Kepemimpinan
Tanggap Kabut Asap
Ribut Lupiyanto ; Deputi
Direktur C-PubliCA (Center for Public Capacity Acceleration) –Yogyakarta
|
HALUAN,
22 Maret 2014
Tiada
tahun tanpa bencana kabut asap di Sumatera. Kabut asap akibat pembakaran
hutan dan lahan paling sering dan besar terjadi di Provinsi Riau. Hari-hari
ini warga Sumatera Barat ikut berkutat menghadapi tebalnya kabut asap.
BNPB
melaporkan hampir keseluruhan wilayah di Riau dan Sumatera Barat tertutup
kabut asap. Arah angin yang dominan dari timur laut ke barat daya membawa
asap menyebabkan asap meluas. Asap kebakaran lahan dan hutan di Malaysia
sebagian dilaporkan juga menyebar ke Selat Malaka dan wilayah Riau. Jarak pandang
rata-rata di Sumatera Barat sendiri hingga 300 meter (15/3). Masa tanggap darurat asap yang mestinya
sudah selesai 12 Maret akhirnya diperpanjang selama 14 hari.
Bencana Antropogenik
Kabut
asap adalah bencana ekologi yang disebabkan oleh ulah manusia (antropogenik).

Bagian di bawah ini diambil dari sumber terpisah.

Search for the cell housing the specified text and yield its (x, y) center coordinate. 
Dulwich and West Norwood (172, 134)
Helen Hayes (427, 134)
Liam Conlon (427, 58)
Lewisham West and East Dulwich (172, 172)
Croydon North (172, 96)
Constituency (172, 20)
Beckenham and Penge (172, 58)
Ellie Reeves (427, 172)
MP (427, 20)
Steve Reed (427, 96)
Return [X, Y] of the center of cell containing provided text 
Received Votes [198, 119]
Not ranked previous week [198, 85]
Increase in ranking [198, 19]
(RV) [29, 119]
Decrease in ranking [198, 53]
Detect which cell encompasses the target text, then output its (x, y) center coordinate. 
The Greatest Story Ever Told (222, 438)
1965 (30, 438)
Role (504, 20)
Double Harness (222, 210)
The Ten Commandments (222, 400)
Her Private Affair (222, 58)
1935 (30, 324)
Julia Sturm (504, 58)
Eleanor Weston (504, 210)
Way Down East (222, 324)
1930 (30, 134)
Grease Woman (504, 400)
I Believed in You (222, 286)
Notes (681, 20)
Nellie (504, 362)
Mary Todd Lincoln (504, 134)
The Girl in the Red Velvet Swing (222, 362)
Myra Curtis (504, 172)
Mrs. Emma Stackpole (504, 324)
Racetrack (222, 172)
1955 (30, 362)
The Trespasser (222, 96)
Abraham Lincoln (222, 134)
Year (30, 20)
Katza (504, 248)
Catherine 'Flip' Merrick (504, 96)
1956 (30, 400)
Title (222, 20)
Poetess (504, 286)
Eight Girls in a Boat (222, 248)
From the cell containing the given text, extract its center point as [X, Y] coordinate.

Penyebab utamanya adalah pembakaran lahan dan hutan, baik oleh individu,
kelompok, hingga perusahaan-perusahaan. Aroma mengorbankan ekologi demi
keuntungan ekonomi sangat dominan.
Peraturan
perundang-undangan sebenarnya sudah banyak dikeluarkan terkait pelarangan
pembakaran hutan dan ketatnya perizinan. Mulai dari Peraturan Pemerintah
Nomor 4 Tahun 2001 tentang Larangan Pembakaran Hutan dan Lahan, Undang-Undang
Lingkungan Hidup, dan Undang-Undang Kehutanan. Presiden Susilo Bambang Yudhoyono
tahun lalu bahkan menandatangani Instruksi Presiden Nomor 6 Tahun 2013
tentang Penundaan Pemberian Izin Baru dan Penyempurnaan Tata Kelola Hutan
Alam Primer dan Gambut yang merupakan tindak lanjut Inpres Nomor 10 Tahun
2011. Inpres Moratorium Pembalakan Hutan tersebut bertujuan agar menekan angka deforestasi
dan degradasi hutan. Perizinan juga
mensyaratkan wajib menyusun dokumen analisis dampak lingkungan (AMDAL) bagi
semua usaha di bidang kehutanan dan perkebunan.
Kemampuan
konseptual terkait teknik penyiapan
lahan dengan pembakaran yang ramah lingkungan (prescribe burning) telah dikuasai anak-anak bangsa dan perusahaan
di bidang kehutanan dan perkebunan.
Pembakaran lahan serampangan menjadi senjata utama untuk meraup laba
sebesar-besarnya. Rata-rata penyiapan lahan dengan pembakaran biayanya hanya
sepertiga dari biaya tanpa bakar (Subandriyo, 2013).
Komitmen Politik
Satuan
Tugas Penanggulangan Bencana Kabut Asap telah berupaya menangani bencana ini.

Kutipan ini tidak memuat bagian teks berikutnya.